It has already been over a year since the last supermoon graced the night skies with its presence, and stargazers are in for a treat.
The December full moon will rise in the night sky in the dark afternoon hours of Sunday December 3.
As a bonus, two more super moons will follow in January and February 2018.
According to Nasa, the breathtaking event can make the moon appear up to 14 per cent large than usual.
How does the supermoon work?
The supermoon is not a strict astronomical term, but it describes conditions in which the moon appears at its perigee – closest point to Earth.
Because the moon’s orbit is not perfectly round, its orbit brings it closer and farther to Earth at different times through the year.
At its farthest point the moon approaches its apogee which is on average about 405,500 km from Earth. During its closest approach the moon comes within 363,300 km from the planet.
Lyle Tavernier from Nasa’s Jet Propulsion Lab said: “Full moons can occur at any point along the Moon’s elliptical path, but when a full moon occurs at or near the perigee, it looks slightly larger and brighter than a typical full moon.
“That’s what the term ‘supermoon’ refers to.”
The supermoon is also incredibly brighter. In fact it is so bright that the sunlight cast off of it has been known to leave shadows on Earth.

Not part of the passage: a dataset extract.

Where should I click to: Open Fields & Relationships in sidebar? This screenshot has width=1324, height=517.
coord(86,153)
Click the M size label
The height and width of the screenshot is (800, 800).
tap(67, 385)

During this rare event, the moon can be up to 30 per cent brighter.
How to watch the supermoon?
The best time to view the supermoon is right after moonrise and just before sunrise, but the moon will look spectacular throughout its journey across the sky.
In London, the moon will rise just about 4.21pm at 61 degrees on Sunday December 3 before setting on Monday at 8.15am.
Stargazers in the US will get to see the moon rise at 4.59pm ET in New York and at 5.17pm PT in Los Angeles.
Observers in India’s Delhi can catch the moonrise a bit later at 6.22pm local time, before it sets the next day around 8.26am.
For more details, check your local moonrise and moonset times here.
Even if you miss the supermoon on Sunday, then the good news is that you will still see a bigger than average moon on the following days.
How to watch the supermoon online
Those who cannot brave the cold night to see the supermoon in person, are in luck because the astronomical spectacle will be live streamed by robotic telescope service Slooh.
The Slooh Supermoon Challenge livestream will kick off on Sunday December 3 at 9pm EST (Monday December 4 at 2am).
Slooh teased: “Ah, to be moonstruck, drunk on moonshine, full of restless energy, emboldened by a Full Moon. That is what we want to capture with the Challenge.
“There’s a reason the full moon is linked to quirky and peculiar behaviour – its intense luminosity draws you outside to wander, question, dare.
“We challenge you to use this powerful moon magic to connect to your people and the universe.”
The livestream will be hosted by long-time Slooh astronomers Helen Avery and Paul Cox.